───── Records shown

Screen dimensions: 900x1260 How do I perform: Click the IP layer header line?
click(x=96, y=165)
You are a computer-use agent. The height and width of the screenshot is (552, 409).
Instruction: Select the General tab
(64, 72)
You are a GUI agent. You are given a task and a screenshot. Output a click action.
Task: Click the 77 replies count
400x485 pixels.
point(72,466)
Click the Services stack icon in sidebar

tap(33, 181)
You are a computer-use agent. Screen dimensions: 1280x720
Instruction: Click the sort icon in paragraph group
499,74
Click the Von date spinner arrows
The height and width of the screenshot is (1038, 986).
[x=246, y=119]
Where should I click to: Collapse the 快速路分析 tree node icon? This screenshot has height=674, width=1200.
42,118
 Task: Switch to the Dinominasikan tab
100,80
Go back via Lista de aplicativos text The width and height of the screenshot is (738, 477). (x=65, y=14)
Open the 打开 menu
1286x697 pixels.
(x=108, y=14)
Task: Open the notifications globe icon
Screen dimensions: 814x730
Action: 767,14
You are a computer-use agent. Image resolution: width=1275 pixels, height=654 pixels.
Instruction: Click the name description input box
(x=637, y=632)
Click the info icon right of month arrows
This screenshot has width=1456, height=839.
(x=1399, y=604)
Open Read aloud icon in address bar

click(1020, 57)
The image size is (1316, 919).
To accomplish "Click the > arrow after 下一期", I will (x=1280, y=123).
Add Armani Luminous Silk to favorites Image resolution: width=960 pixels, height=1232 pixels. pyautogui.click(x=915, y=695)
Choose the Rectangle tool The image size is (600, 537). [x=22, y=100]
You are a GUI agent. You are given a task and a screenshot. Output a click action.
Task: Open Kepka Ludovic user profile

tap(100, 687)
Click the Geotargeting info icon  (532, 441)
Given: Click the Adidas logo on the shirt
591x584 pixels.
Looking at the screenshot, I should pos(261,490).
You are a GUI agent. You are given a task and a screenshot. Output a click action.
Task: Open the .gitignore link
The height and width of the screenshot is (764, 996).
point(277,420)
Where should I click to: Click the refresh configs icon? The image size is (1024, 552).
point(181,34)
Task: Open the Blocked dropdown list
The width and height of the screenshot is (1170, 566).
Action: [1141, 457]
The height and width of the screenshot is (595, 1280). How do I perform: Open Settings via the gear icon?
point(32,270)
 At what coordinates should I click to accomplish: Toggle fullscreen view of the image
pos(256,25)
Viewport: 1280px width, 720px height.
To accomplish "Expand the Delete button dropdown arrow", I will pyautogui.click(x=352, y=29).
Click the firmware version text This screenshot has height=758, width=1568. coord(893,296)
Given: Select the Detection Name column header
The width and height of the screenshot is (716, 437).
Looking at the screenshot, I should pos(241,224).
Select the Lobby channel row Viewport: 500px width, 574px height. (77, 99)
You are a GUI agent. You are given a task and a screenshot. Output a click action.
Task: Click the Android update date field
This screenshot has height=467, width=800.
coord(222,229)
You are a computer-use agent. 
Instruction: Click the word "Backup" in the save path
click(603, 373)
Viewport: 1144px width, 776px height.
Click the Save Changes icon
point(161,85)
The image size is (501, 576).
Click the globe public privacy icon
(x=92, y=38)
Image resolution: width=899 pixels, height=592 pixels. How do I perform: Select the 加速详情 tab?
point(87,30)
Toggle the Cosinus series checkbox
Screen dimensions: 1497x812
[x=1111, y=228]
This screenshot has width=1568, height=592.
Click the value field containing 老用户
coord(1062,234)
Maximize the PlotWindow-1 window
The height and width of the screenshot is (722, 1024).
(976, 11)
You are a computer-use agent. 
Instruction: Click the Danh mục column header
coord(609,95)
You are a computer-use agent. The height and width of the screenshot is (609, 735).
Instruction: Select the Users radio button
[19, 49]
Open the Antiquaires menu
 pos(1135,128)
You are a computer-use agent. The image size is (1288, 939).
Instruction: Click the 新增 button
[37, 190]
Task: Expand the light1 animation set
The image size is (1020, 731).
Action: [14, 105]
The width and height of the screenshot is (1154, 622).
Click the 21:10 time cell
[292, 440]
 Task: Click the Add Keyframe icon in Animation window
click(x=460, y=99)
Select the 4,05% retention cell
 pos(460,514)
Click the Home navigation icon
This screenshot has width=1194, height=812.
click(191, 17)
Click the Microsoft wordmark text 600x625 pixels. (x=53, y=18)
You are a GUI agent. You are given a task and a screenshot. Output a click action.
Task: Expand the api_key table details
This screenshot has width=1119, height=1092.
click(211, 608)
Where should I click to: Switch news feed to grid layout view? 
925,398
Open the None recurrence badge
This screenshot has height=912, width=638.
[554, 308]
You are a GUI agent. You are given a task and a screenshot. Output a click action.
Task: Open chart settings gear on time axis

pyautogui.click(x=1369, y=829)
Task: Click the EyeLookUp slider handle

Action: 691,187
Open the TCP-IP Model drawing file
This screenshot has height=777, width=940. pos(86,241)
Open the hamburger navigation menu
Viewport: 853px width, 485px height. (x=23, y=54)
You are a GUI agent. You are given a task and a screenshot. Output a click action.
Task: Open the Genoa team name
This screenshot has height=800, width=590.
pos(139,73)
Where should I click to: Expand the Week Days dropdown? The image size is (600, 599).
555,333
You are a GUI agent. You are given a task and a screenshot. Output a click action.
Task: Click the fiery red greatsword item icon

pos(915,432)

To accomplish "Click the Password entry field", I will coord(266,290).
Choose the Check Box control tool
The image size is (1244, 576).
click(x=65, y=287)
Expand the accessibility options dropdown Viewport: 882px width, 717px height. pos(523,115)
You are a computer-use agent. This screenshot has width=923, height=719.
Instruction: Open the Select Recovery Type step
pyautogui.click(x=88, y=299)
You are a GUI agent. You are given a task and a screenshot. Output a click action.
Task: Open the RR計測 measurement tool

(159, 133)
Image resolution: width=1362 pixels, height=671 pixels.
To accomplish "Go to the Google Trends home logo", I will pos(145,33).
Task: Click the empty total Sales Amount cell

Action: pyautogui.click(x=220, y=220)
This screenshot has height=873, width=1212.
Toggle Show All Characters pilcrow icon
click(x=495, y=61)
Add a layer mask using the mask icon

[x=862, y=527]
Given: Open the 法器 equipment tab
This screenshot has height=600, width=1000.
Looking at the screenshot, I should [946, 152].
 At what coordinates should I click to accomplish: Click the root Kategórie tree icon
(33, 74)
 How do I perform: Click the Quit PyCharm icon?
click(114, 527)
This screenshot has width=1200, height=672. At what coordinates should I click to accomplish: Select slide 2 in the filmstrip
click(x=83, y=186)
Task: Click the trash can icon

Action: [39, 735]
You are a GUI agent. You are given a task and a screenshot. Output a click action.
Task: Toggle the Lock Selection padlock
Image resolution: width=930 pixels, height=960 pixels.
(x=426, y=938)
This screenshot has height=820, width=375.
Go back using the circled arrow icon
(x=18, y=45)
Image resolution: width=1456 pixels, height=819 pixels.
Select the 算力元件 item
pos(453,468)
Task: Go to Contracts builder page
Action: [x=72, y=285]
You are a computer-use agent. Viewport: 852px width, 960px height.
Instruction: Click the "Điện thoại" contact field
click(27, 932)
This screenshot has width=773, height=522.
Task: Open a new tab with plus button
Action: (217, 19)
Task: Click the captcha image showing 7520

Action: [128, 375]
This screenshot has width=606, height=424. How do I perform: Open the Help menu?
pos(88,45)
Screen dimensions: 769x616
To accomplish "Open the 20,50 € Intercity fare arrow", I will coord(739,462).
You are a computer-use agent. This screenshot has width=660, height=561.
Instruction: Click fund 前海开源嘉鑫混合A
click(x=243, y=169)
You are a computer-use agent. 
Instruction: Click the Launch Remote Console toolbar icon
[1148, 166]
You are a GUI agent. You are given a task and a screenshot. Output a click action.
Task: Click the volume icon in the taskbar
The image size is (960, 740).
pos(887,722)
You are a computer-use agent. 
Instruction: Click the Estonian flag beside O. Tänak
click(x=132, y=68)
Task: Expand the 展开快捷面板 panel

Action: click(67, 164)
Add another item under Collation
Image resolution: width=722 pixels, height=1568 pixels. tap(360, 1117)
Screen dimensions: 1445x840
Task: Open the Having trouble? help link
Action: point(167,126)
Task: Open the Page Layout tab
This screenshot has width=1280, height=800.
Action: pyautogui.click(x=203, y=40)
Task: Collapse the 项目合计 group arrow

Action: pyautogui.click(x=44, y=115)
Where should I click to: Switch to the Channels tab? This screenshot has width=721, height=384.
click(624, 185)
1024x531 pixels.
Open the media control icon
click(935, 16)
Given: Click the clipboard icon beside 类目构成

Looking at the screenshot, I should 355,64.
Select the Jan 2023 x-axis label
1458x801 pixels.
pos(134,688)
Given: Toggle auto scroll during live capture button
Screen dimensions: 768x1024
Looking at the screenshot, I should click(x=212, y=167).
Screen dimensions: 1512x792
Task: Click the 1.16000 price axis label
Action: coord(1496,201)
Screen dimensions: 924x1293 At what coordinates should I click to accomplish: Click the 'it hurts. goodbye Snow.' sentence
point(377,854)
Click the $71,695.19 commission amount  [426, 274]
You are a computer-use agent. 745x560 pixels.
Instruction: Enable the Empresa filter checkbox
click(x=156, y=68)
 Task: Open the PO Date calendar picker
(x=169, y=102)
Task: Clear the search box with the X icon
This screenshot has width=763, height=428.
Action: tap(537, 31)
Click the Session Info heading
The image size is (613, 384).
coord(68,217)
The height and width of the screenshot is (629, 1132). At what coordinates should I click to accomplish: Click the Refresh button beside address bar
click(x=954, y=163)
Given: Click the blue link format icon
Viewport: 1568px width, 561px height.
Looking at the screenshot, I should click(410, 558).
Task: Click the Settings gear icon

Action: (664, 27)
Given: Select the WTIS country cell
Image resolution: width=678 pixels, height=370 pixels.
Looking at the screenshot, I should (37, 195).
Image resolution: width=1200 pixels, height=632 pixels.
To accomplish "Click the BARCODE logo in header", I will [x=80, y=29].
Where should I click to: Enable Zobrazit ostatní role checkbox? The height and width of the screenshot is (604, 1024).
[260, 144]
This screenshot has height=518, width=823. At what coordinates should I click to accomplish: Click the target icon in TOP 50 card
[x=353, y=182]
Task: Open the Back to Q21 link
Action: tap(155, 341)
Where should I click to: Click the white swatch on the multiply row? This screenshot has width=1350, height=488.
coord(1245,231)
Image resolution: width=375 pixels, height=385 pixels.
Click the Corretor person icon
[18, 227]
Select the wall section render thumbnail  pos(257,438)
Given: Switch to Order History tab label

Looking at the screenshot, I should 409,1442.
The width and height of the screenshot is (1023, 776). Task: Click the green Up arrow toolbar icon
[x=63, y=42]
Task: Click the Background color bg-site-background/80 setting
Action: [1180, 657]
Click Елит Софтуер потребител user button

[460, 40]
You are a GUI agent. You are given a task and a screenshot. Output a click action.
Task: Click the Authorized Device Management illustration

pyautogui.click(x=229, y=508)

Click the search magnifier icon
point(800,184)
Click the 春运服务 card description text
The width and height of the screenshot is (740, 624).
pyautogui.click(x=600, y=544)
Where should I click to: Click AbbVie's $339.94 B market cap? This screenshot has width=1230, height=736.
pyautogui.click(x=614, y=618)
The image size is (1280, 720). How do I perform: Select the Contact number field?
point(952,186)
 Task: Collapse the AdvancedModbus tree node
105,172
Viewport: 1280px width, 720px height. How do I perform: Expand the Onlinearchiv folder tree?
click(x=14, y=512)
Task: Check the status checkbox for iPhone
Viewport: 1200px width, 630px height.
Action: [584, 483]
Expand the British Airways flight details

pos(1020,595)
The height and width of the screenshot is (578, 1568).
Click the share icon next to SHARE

──────────

**Required work**: Determine how many lines in the listing above contain the word "will". Provide that figure only.

**Answer below**: 6